# PASSAGE

It's the management of the NHS that fails

Of course, having a near Stalinist bureaucracy is unlikely to lead us to a well managed service. But recent findings about the impact of Covid on cancer treatments should give pause:

However, new analysis published in the British Medical Journal (BMJ) found that increasing the wait to surgery from six to 12 weeks would increase the risk of death by around nine per cent.

The scientists at Queen’s University in Ontario and the London School of Hygiene and Tropical Medicine found that even a delay of less than four weeks could not be justified.

The calculated a four per cent increased risk of death for a two-week delay for breast cancer surgery.

Across a wider range of cancers, a month’s delay to the start of treatment more broadly, such as chemotherapy or radiotherapy, was associated with an increased risk of death of up to 13 per cent.

# YOUR OBJECTIVE
Carry on the piece about NHS management and cancer treatment delays, starting right after its final sentence.

# SUPPLIED INFORMATION
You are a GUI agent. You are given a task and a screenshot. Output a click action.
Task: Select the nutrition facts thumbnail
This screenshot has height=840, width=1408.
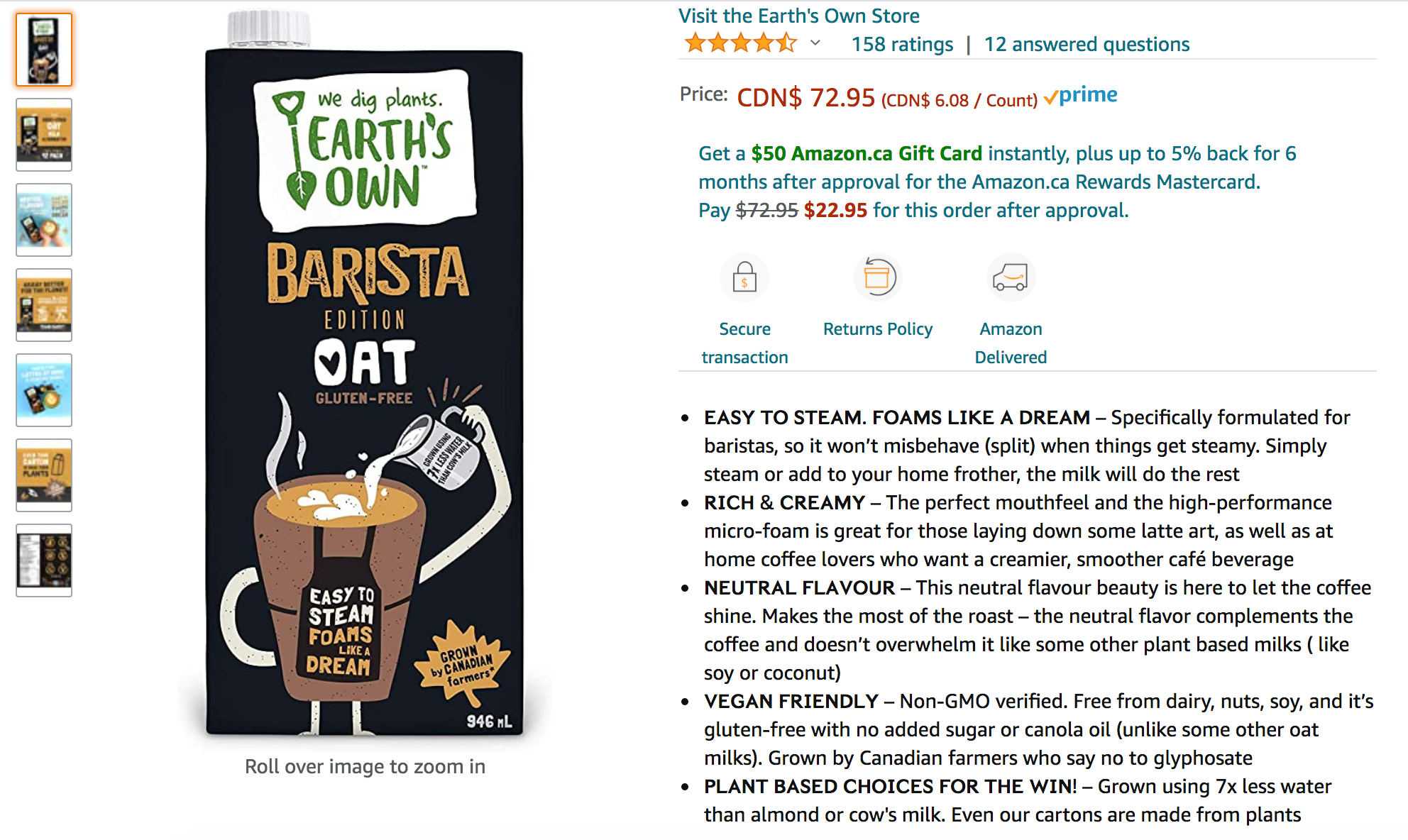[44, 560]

--

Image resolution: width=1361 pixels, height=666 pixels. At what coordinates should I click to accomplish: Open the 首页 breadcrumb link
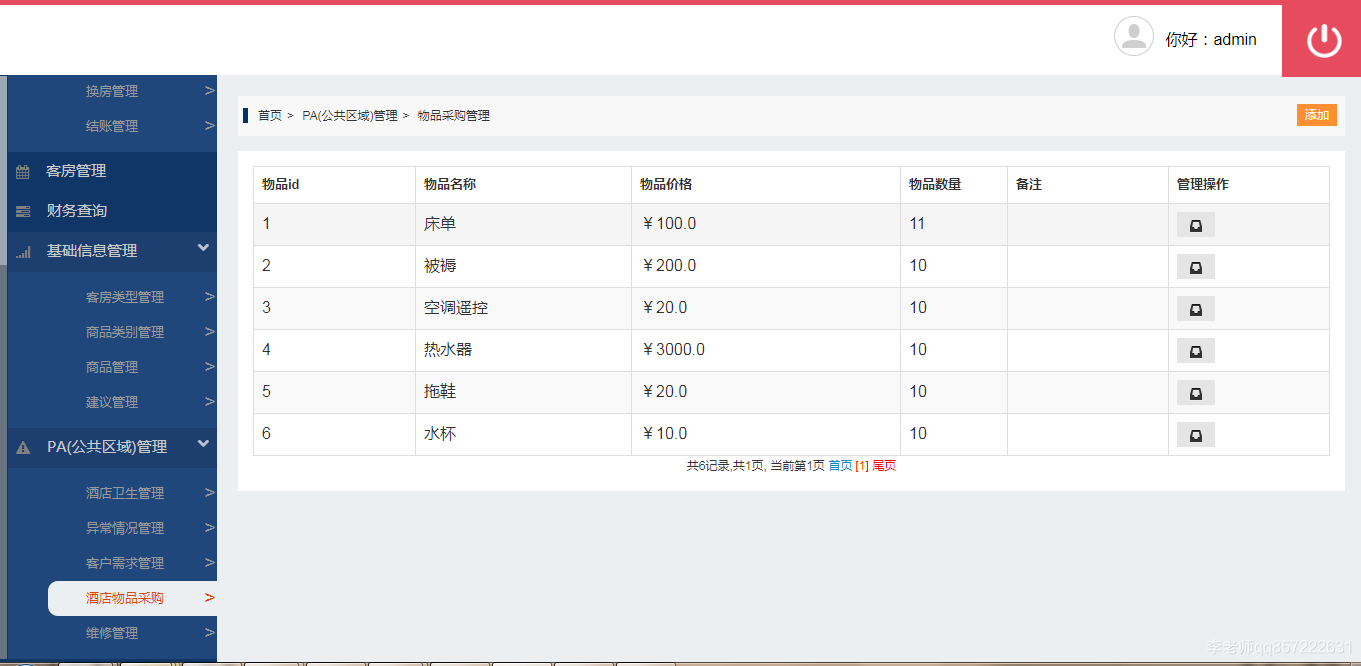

--

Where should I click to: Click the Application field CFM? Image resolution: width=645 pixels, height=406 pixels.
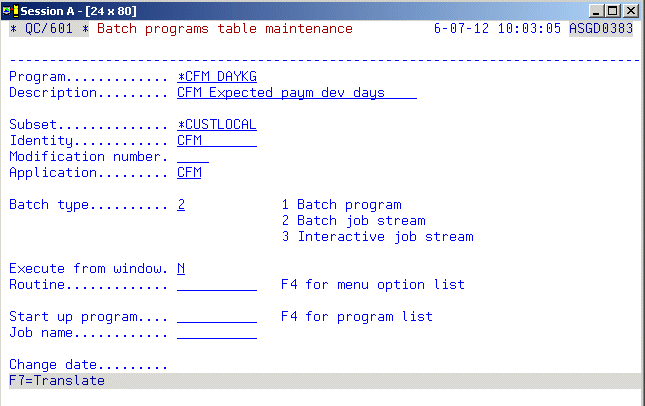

# RESPONSE TO THIS EXERCISE
Of course, we all understand why treatments have been recently delayed. But the message here is that cancer treatment should be started stat. The very thing that the NHS does not do:

You should not have to wait more than 2 weeks to see a specialist if your GP suspects you have cancer and urgently refers you.

In cases where cancer has been confirmed, you should not have to wait more than 31 days from the decision to treat to the start of treatment.

This being a promise the NHS doesn’t live up to either.

This not being a matter of some scarcity of resources. The same number of people get treated for the same number of cancers. It’s simply bad deployment of those resources - management in an inflexible system - which makes people wait. And so, more of them die.

There is a reason why the NHS comes near bottom of rich world health care systems when measured by “mortality amenable to health care”. The reason being that structure of the NHS.